Paradoxalement, Sarah Suco garde de bons souvenirs de son entrée dans la communauté religieuse. Et elle voulait justement que le spectateur ressente cet amusement et ces débuts joyeux. Raison pour laquelle elle a articulé sa mise en scène, de la première à la dernière seconde, en optant pour le point de vue de Camille.

Ici, la caméra est toujours le reflet de son ressenti, de ses émotions, mettant le public derrière son regard. En cela, le long-métrage évite de jeter l'anathème sur les parents ou de fustiger le leader religieux charismatique qui, graduellement, va mettre ses fidèles en position de moutons de Panurge. Les Eblouis se pose, de facto, en film totalement universel, éludant la charge prévisible contre le sectarisme. Sarah Suco a été témoin des faits. Et la voilà qui prend simplement la caméra pour les montrer, sans jugement.

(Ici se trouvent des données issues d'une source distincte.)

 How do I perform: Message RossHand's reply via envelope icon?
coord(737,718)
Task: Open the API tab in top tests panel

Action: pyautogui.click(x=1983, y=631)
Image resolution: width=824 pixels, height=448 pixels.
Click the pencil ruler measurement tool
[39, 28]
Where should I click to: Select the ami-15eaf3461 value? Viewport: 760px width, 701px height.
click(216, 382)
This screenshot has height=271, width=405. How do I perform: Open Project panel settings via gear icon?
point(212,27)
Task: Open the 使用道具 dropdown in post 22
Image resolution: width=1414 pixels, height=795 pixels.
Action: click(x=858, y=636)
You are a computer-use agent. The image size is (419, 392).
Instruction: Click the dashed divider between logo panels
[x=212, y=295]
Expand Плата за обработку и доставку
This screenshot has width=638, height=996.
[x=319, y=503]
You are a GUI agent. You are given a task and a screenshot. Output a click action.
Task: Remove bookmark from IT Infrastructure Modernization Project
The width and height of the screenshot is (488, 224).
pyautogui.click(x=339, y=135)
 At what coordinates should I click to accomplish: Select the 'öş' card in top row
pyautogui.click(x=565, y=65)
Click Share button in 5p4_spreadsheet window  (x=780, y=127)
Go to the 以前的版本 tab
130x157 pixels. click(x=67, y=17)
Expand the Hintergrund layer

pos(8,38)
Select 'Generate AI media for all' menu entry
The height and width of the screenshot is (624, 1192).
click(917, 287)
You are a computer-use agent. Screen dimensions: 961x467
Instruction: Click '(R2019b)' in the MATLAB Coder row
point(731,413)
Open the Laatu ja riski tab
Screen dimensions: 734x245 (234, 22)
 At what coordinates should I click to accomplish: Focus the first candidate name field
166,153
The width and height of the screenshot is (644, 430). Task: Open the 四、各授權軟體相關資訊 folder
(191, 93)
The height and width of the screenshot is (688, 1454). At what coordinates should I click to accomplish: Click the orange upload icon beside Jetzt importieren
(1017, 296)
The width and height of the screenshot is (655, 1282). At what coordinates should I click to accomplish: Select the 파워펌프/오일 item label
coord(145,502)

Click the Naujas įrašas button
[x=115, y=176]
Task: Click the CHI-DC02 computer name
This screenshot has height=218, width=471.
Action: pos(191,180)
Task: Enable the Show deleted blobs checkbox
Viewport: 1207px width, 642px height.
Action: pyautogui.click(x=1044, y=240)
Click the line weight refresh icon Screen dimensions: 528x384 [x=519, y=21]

Si le sujet discuté dans cette réalisation semble être l'apanage des films américains, souvent très critiques vis-à-vis des communautés religieuses, Sarah Suco n'appuie pas, ne condamne pas et n'exhale aucune forme de colère dans les images. Le recul est de mise. Une forme de sagesse, aussi.

Un casting impeccable

Sans elle, rien n'aurait vraiment été pareil. Pré-sélectionnée pour le César du Meilleur Espoir Féminin, Céleste Brunnquell étincelle sous les traits de Camille. Entre Sarah Suco et elle, ça a été le coup de foudre. "Le choix de Céleste a vite été évident. Elle était très juste et délicate, je ne me lassais pas de la regarder pendant les essais et c'était important pour moi car beaucoup de choses devaient passer uniquement à travers son visage, son regard. Je trouve que Céleste a une manière unique de regarder, de parler, d'être à l'écoute tout en restant mystérieuse, en retenue et comme encombrée. Elle est très belle et en même temps étrange", explique très justement Sarah Suco. Les yeux de Céleste deviennent presque un second écran où se jouerait un film encore plus intime.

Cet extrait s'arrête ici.